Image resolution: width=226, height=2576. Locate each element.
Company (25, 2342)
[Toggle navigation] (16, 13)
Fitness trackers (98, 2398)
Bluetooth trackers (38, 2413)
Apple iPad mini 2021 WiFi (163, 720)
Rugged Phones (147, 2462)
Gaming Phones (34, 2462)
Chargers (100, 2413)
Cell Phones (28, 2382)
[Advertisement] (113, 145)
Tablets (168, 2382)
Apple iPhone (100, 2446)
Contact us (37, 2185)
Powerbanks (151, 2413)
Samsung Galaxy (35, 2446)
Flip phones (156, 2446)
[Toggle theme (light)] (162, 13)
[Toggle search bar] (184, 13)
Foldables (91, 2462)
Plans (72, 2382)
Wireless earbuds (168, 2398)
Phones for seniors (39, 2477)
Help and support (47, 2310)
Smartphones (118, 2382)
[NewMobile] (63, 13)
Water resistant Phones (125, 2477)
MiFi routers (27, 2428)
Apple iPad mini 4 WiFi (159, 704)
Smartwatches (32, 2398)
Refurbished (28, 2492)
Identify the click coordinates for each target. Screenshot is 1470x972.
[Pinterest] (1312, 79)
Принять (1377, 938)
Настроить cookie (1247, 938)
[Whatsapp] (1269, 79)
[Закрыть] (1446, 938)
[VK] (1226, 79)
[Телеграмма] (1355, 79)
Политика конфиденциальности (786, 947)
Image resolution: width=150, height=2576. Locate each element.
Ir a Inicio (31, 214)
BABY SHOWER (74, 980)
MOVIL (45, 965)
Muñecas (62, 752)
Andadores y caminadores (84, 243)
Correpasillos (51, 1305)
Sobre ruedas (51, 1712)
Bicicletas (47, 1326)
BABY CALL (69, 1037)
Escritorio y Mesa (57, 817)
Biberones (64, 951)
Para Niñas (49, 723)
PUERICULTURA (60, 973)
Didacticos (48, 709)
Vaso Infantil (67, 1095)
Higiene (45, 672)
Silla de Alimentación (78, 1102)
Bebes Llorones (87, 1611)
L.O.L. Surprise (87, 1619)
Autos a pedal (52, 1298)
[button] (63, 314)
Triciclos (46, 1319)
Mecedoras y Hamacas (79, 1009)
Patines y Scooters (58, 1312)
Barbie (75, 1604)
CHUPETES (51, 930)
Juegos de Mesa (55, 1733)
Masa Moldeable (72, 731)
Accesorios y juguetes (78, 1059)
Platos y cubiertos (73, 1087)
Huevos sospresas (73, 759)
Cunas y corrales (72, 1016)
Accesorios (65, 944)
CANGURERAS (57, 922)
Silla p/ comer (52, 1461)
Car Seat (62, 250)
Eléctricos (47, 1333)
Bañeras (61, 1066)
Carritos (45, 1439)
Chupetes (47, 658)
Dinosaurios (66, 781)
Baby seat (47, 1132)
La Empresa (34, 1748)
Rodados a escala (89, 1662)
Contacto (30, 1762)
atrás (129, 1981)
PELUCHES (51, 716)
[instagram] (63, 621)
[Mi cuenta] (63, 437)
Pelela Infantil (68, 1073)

================

How many lines in the listing above include the word "trackers"? Respond with the number and nothing else.

2